------ Data lines

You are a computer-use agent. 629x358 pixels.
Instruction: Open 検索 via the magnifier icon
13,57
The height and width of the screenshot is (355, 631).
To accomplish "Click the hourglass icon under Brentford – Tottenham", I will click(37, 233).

------------
------ Data lines

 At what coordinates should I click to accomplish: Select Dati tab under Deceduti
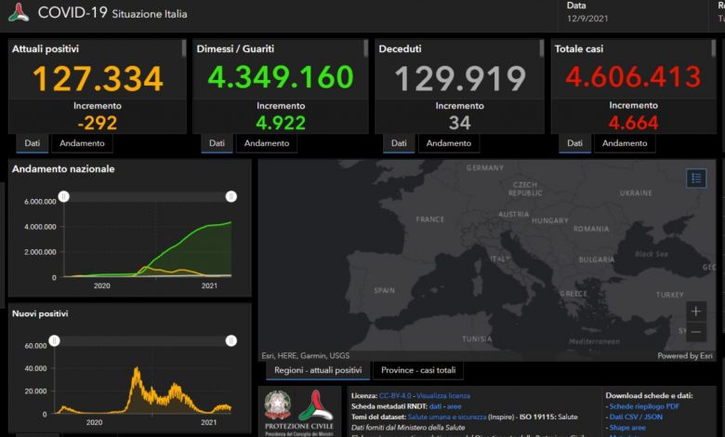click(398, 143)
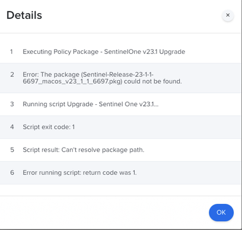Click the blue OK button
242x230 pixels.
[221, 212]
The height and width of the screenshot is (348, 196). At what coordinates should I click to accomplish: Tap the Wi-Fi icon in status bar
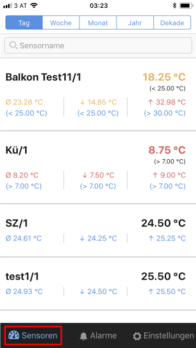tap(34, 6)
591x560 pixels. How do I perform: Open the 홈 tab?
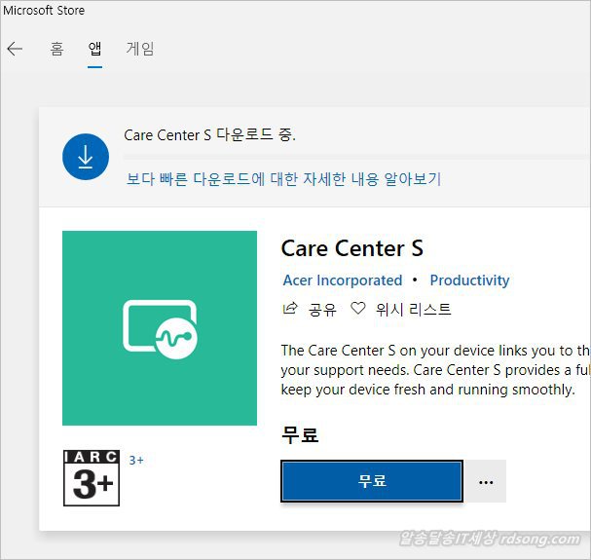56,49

------------
------ Data lines

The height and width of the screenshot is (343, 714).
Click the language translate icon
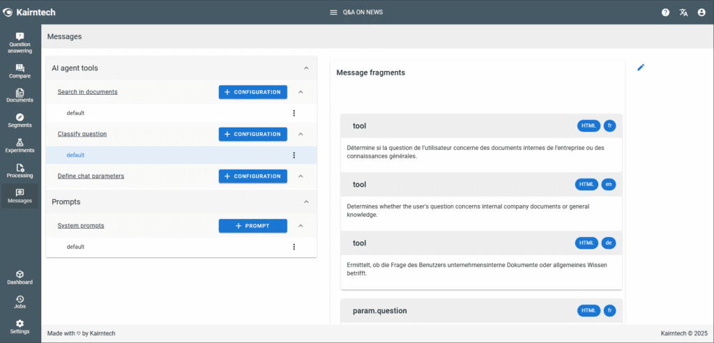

------------

Problem description — Copy out the material word for word, from the line containing "You are a computer-use agent. 629x358 pixels." through the line containing "will click(37, 233).", including both of those lines.

Answer to this exercise —
You are a computer-use agent. 629x358 pixels.
Instruction: Open 検索 via the magnifier icon
13,57
The height and width of the screenshot is (355, 631).
To accomplish "Click the hourglass icon under Brentford – Tottenham", I will click(37, 233).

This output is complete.